Triangulation does not guarantee Identical By Descent (IBD) matches that indicate a common ancestor who passed down that segment of DNA. Small segments under 7 cM still have a good possibility of randomly matching by chance, even if they are triangulated.
I’ll need some experienced genetic genealogists to take this tool and figure out what can and what can not be determined from it. If straightforward analysis methods are developed using it, I could program those in and let the program do some of the analysis for you as well.
I’m still optimistic that the Double Match method of looking at autosomal results will lead to identifying family relationships. The segment boundaries (crossovers) are created by one ancestor and passed along several generations until they gets wiped out by another parent’s segments, and I’m betting that those crossovers might produce a trail that can be followed to connect all the family members together.
With regards to the random matches, means of separating those from true segments may be forthcoming. In a way, triangulation is akin to phasing in that it helps identify the side of the family the third matches belong to.
And advanced use of multiple DMT files using 60 different people in all combinations as the Person a and Person b may reveal more than we can now imagine. There is a wealth of information here, and a lot of potential.
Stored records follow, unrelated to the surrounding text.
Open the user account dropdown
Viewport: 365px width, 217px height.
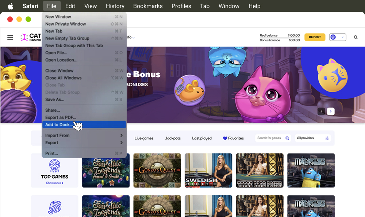tap(337, 37)
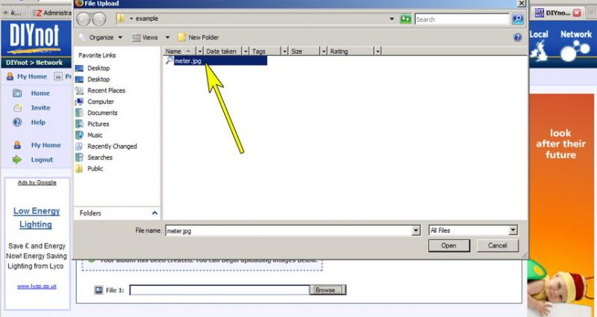This screenshot has height=317, width=597.
Task: Select the meter.jpg file
Action: pyautogui.click(x=187, y=61)
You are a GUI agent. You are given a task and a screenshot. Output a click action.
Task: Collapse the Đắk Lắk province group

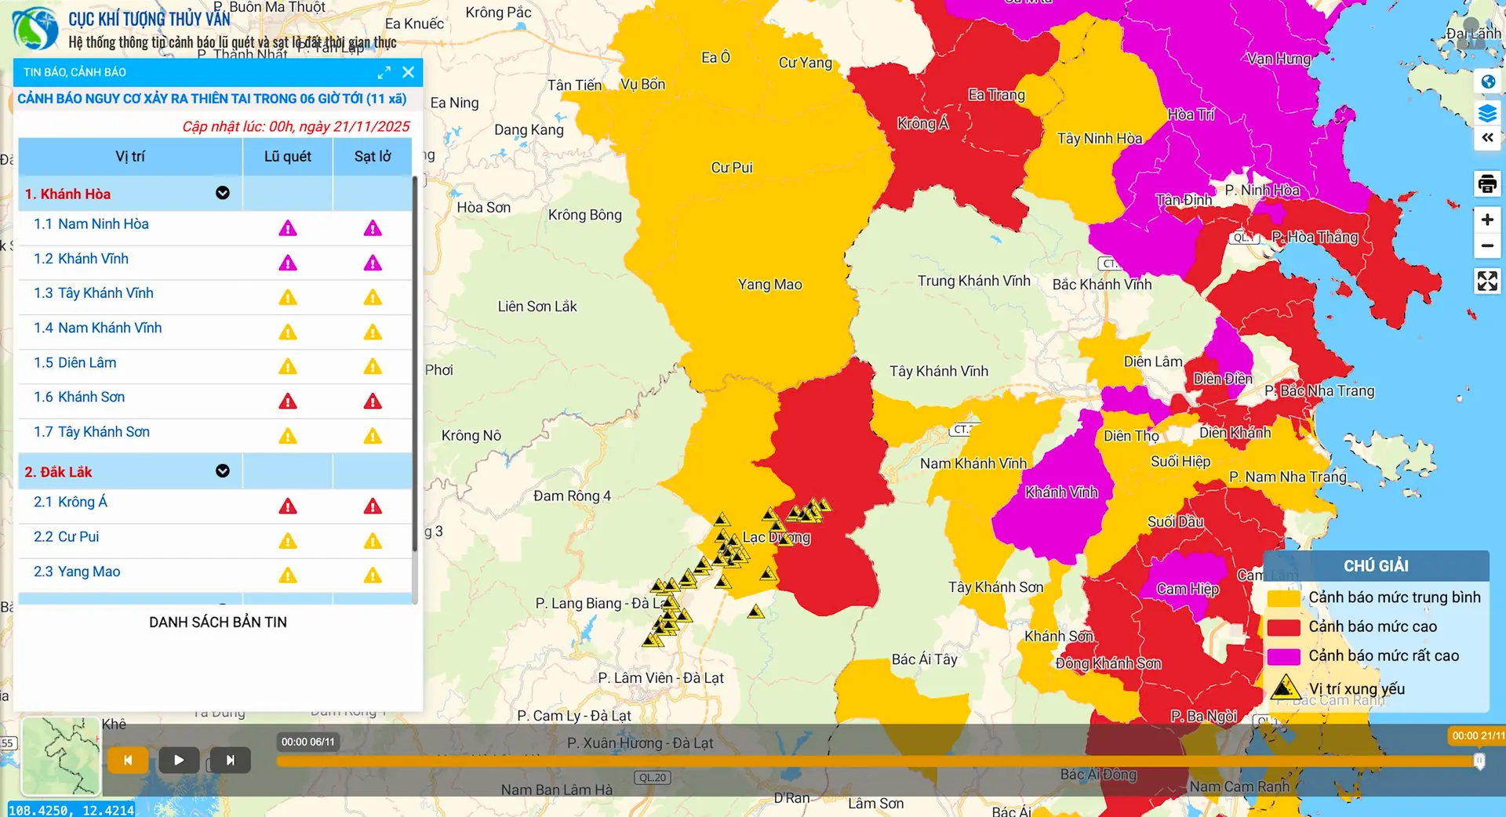point(223,471)
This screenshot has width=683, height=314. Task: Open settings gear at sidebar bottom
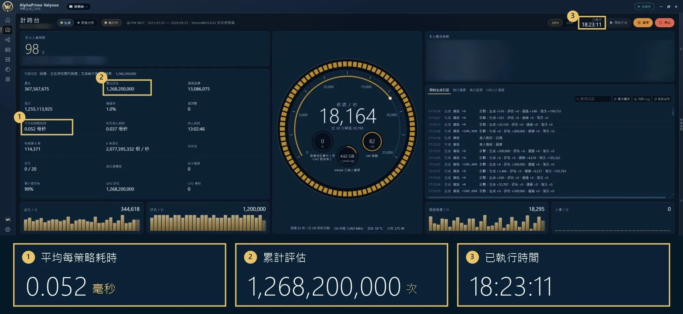(x=8, y=230)
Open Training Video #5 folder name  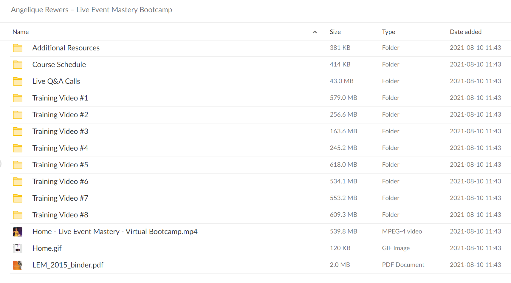pos(60,165)
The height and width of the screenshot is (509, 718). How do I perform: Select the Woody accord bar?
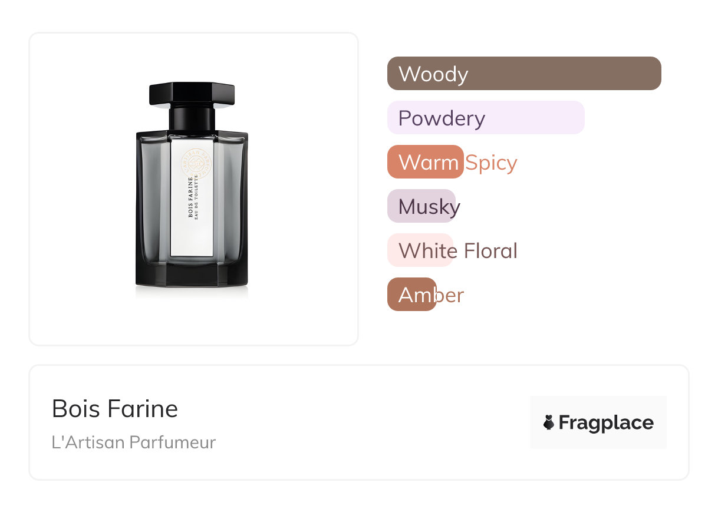tap(523, 74)
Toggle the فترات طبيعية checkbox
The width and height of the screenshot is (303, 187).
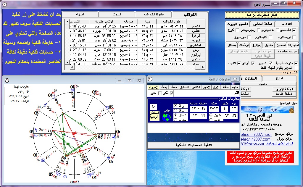click(296, 63)
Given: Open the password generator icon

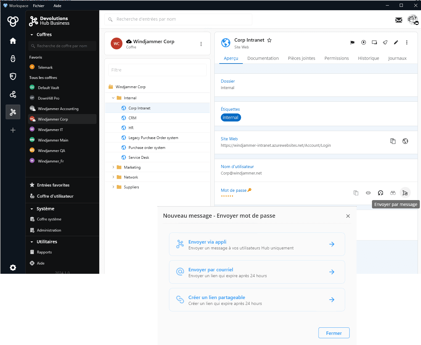Looking at the screenshot, I should (381, 193).

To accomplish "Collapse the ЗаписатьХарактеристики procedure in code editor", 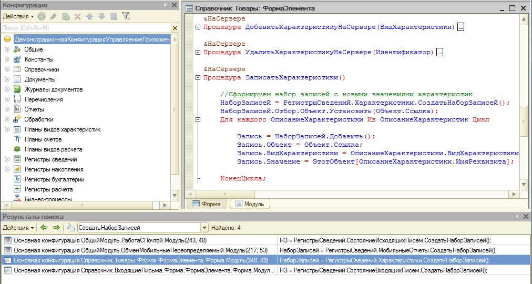I will pos(198,78).
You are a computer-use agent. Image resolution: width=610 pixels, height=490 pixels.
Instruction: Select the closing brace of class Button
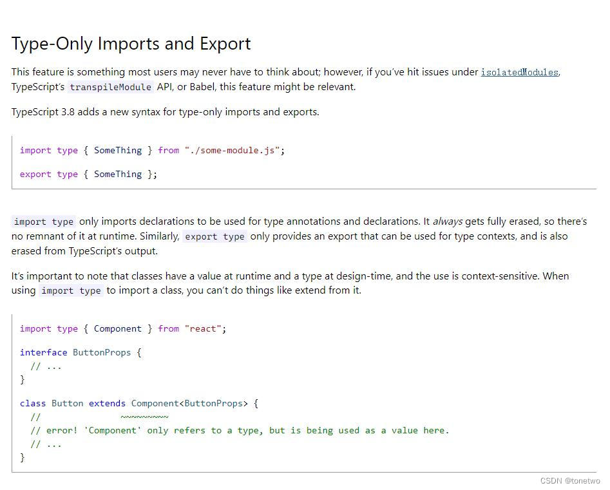(23, 457)
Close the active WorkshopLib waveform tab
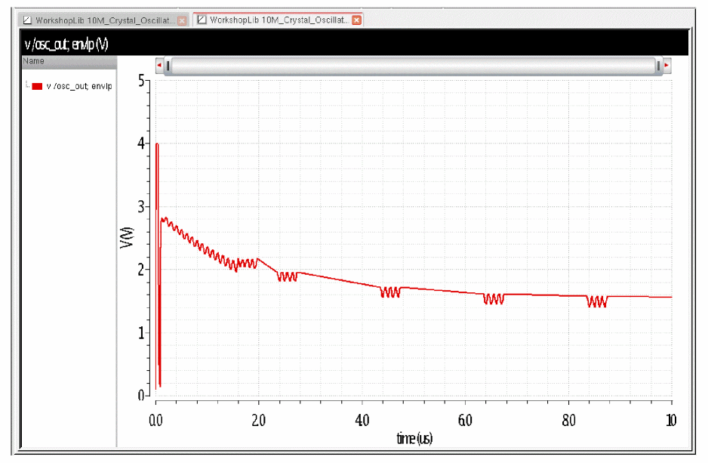This screenshot has height=463, width=708. [357, 20]
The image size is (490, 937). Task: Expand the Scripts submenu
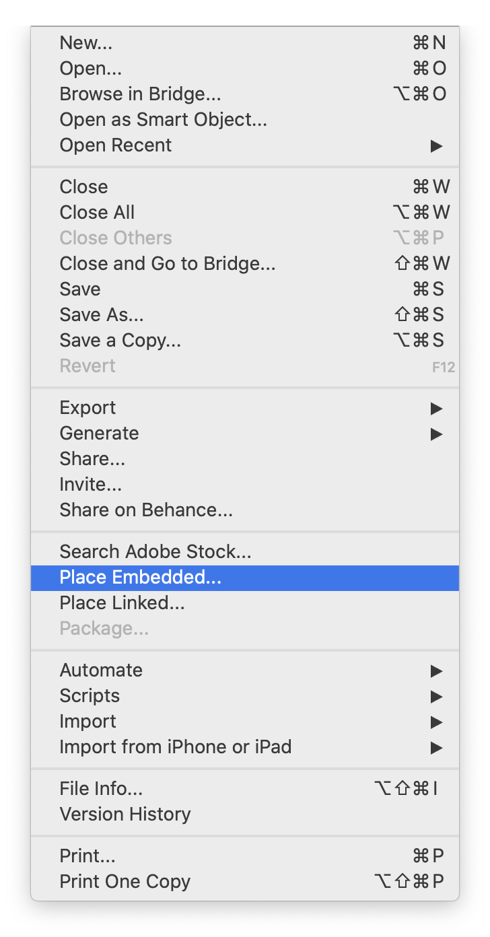245,696
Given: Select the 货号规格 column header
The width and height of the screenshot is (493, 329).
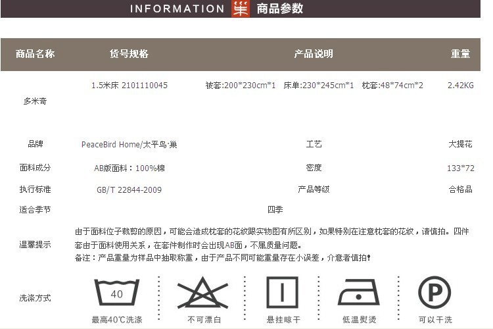Looking at the screenshot, I should [x=129, y=54].
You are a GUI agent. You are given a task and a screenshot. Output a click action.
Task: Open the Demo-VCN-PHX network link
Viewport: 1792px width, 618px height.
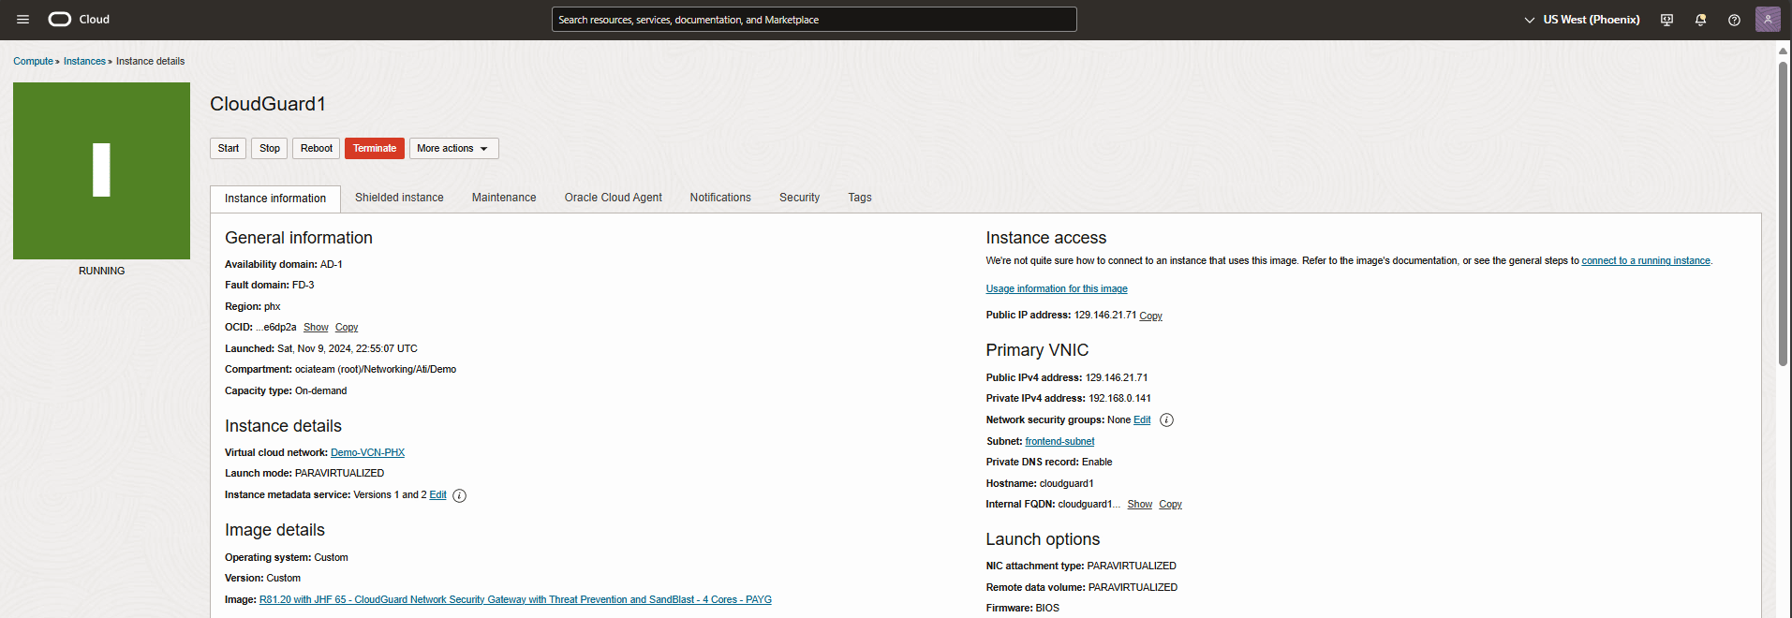pyautogui.click(x=367, y=453)

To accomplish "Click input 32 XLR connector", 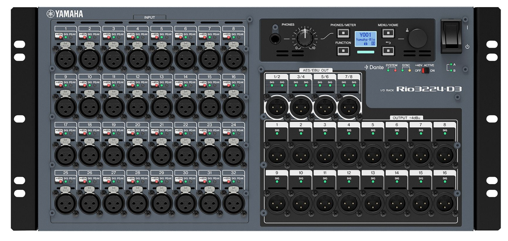I will [234, 203].
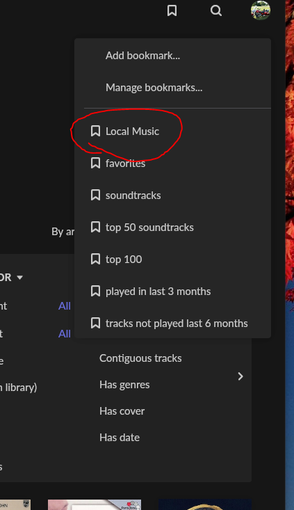Choose tracks not played last 6 months
The image size is (294, 510).
pos(172,323)
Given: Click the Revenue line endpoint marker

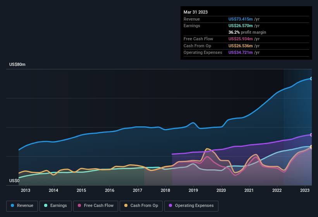Looking at the screenshot, I should coord(311,79).
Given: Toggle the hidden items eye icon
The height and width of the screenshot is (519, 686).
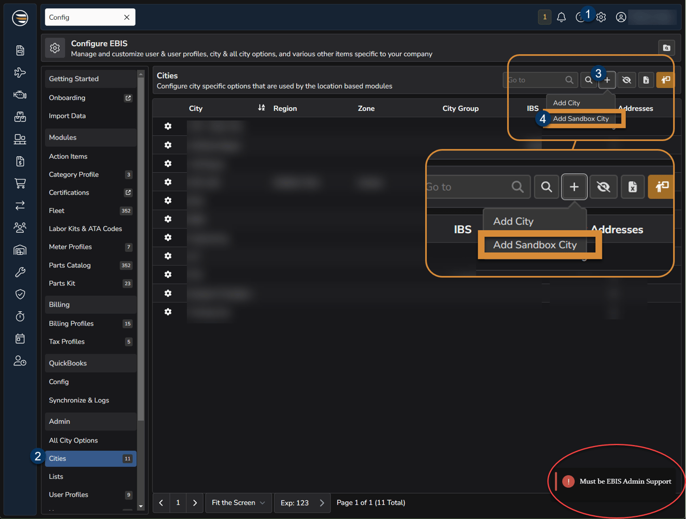Looking at the screenshot, I should coord(627,80).
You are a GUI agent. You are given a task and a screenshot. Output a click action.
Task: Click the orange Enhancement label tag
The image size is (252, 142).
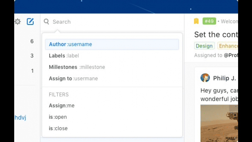[228, 46]
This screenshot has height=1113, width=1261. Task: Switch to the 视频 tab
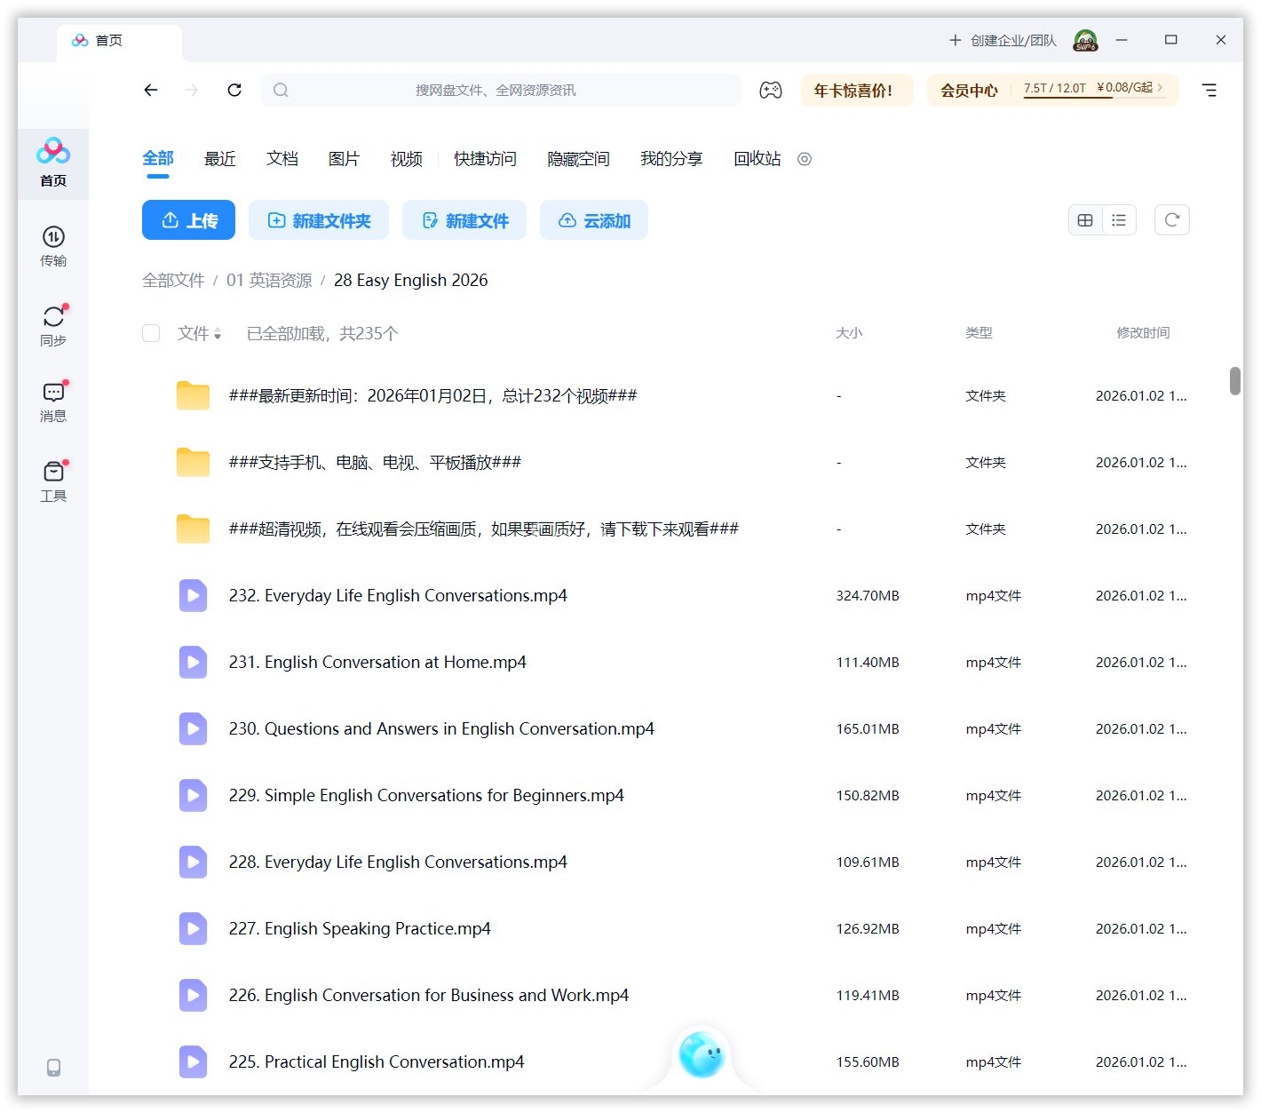pos(406,159)
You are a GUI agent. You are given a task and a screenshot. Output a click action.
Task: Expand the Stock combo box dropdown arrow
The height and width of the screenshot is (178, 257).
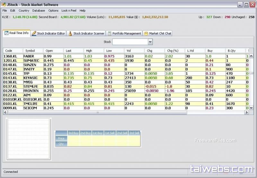[x=150, y=42]
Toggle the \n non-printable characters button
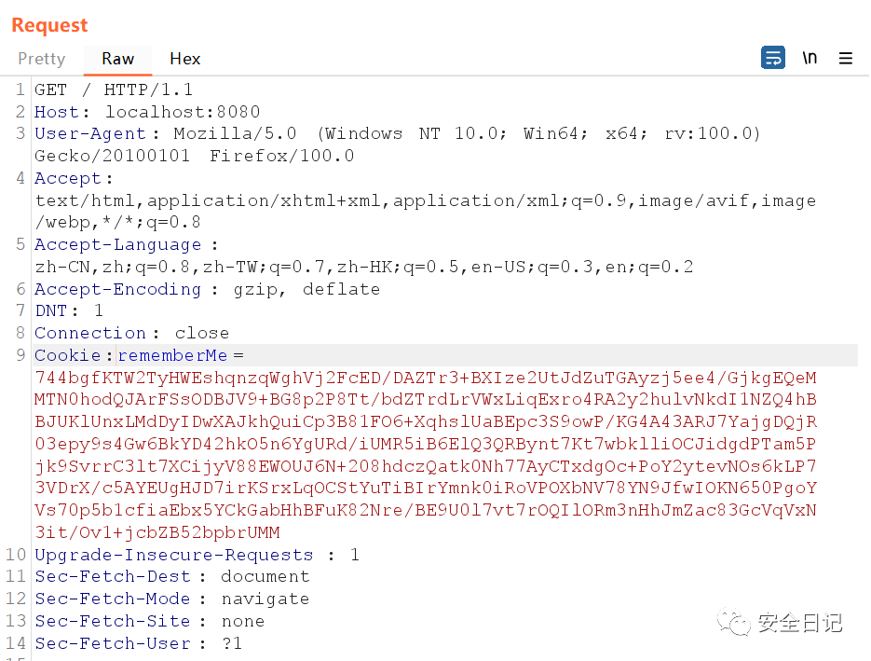Image resolution: width=871 pixels, height=661 pixels. tap(810, 58)
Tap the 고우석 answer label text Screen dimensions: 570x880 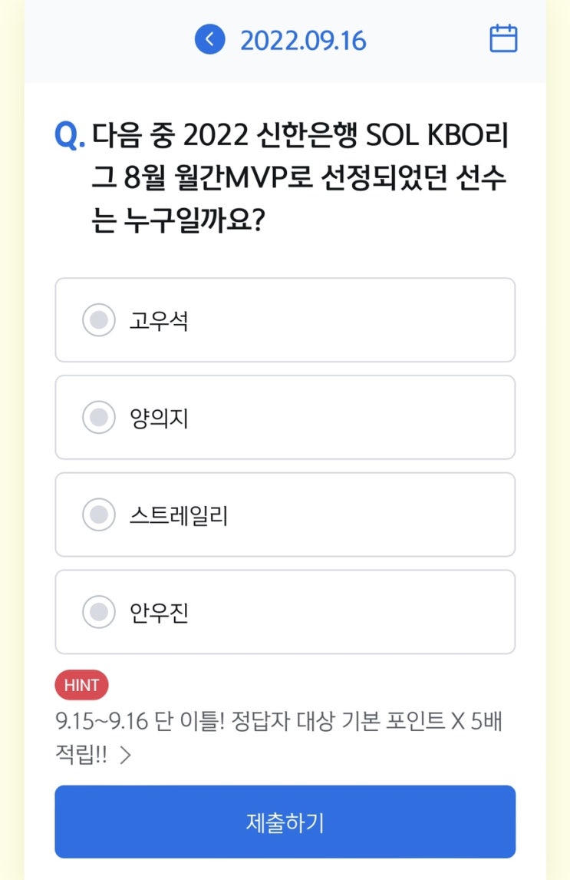[159, 320]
So if you’ve done some autosomal DNA match analysis and you have access to at least two person’s autosomal DNA results at FamilyTreeDNA (and if you use Windows and Excel), feel free to download DMT and try it out. If you come up with great ways of using it, please let me know.
It took a few months and a couple hundred hours of my time to develop DMT. I am making it available free because I want people to use it.
I was half way through getting Version 1.3 of Behold when I got distracted by the need to explore the DMT concept. But I needed to explore autosomal DNA and I know a lot more now than I did before. Sorry for the brief interlude. We’ll now get back to our regularly scheduled Behold development.